At least six cases were investigated in the past week around March 23, Spitters said. All six played or practiced on school sports teams, while contagious, Spitters said.
The cases were apparently not in schools serving Mill Creek, as of the last check-in by The Beacon.
"To our knowledge we have not had any student athletes test positive," said Kristin Foley, communications director for the district. That district serves Mill Creek families with Seattle Hill and Cathcart elementary schools as well as Valley View Junior High and Glacier Peak High School. Snohomish School District is applying the added caution of taking part in a UW clinical trial to test for asymptomatic illness.
In Everett Public Schools, only one close-call occurred.
"We have not had any outbreaks related to athletics in Mill Creek schools. We had one case where an opponent was positive several days after a match, but there were no resulting quarantines or cases," said Kathy Reeves, communications director for Everett Public Schools, which serves Mill Creek students at Mill Creek and Penny Creek elementary schools, as well as Heatherwood Middle school and Jackson High School. It also serves Bothell students at Cedar Wood, Tambark, and Woodside elementary schools.
Told there were cases reported in athletic programs in the county and asked for an update, the local private school reported a clean record so far, as well.
"Thus far, we have not had an outbreak at AMHS," said principal of Archbishop Murphy High School on March 24.
Spitters said as sports move from outdoors to indoors, risk goes up for COVID-19 spread.
The close contact for sports is part of what spikes the risk, he said, adding that people meeting in parking lots, unmasked, during practice and events is part of what is increasing risk. While outdoor interaction is safer than indoor due to the ventilation, some sports such as basketball and volleyball are indoors.
The blanket advice for preventing COVID-19 remains to stay masked and apart, and reserve close-contact for "the bubble" of a small group of people, seen daily.
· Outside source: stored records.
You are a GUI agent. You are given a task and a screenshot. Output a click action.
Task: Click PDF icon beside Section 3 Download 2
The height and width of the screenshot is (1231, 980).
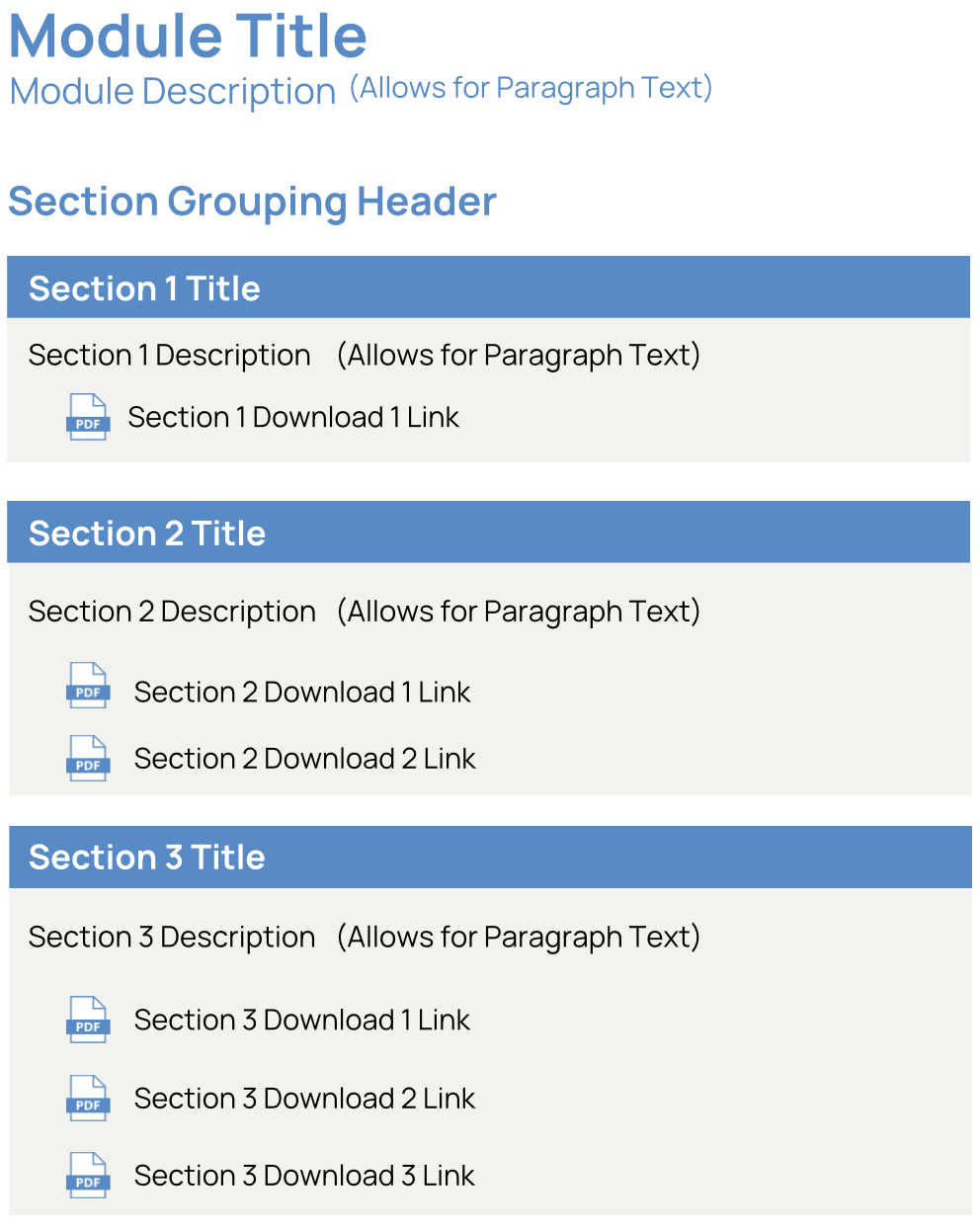tap(87, 1099)
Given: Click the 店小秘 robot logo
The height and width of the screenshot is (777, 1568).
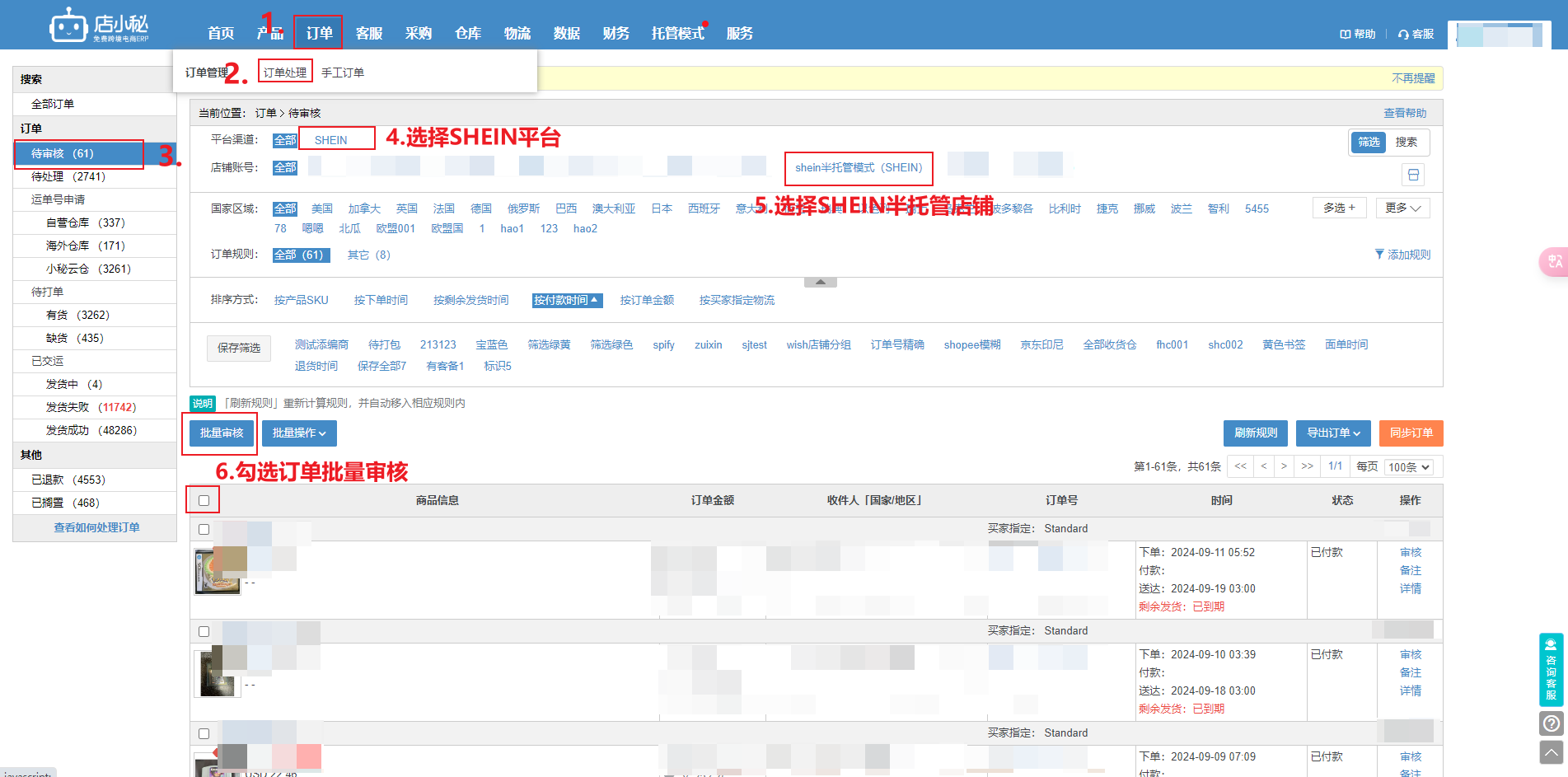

The limit on new and widening interactions reduces the risk of exponential spread, a term that describes spread of a viral illness from one person to all contacts, and from all contacts to everyone each of those people comes in contact with.
"Schools, teachers and students are doing a great job with prevention measures in the classroom," he said.
In other school-settings, things were going well also, he said. But contact-tracing showed more vigilance is needed in the sports realm, off the field.
Mask free meet-ups in parking lots as well as time in locker rooms, bus rides, and carpools are areas of concern.
"When breaking for snacks or water and get togethers, social get togethers, outside of the sporting event itself among teammates," he said, is when people are taking infection-risks.
He said the new cases from those circumstances are a reminder so just a reminder to "keep up your guard 24/7."
"Masks should be worn when you're around people you don't live with. Spread out in a bus, limit carpools, when available keep the windows cracked," Spitters said. He said to wash your hands use hand sanitizer frequently, as well as sanitizing high-touch surfaces like door handles, seatbelts, steering wheels, cell phones, and sports the equipment.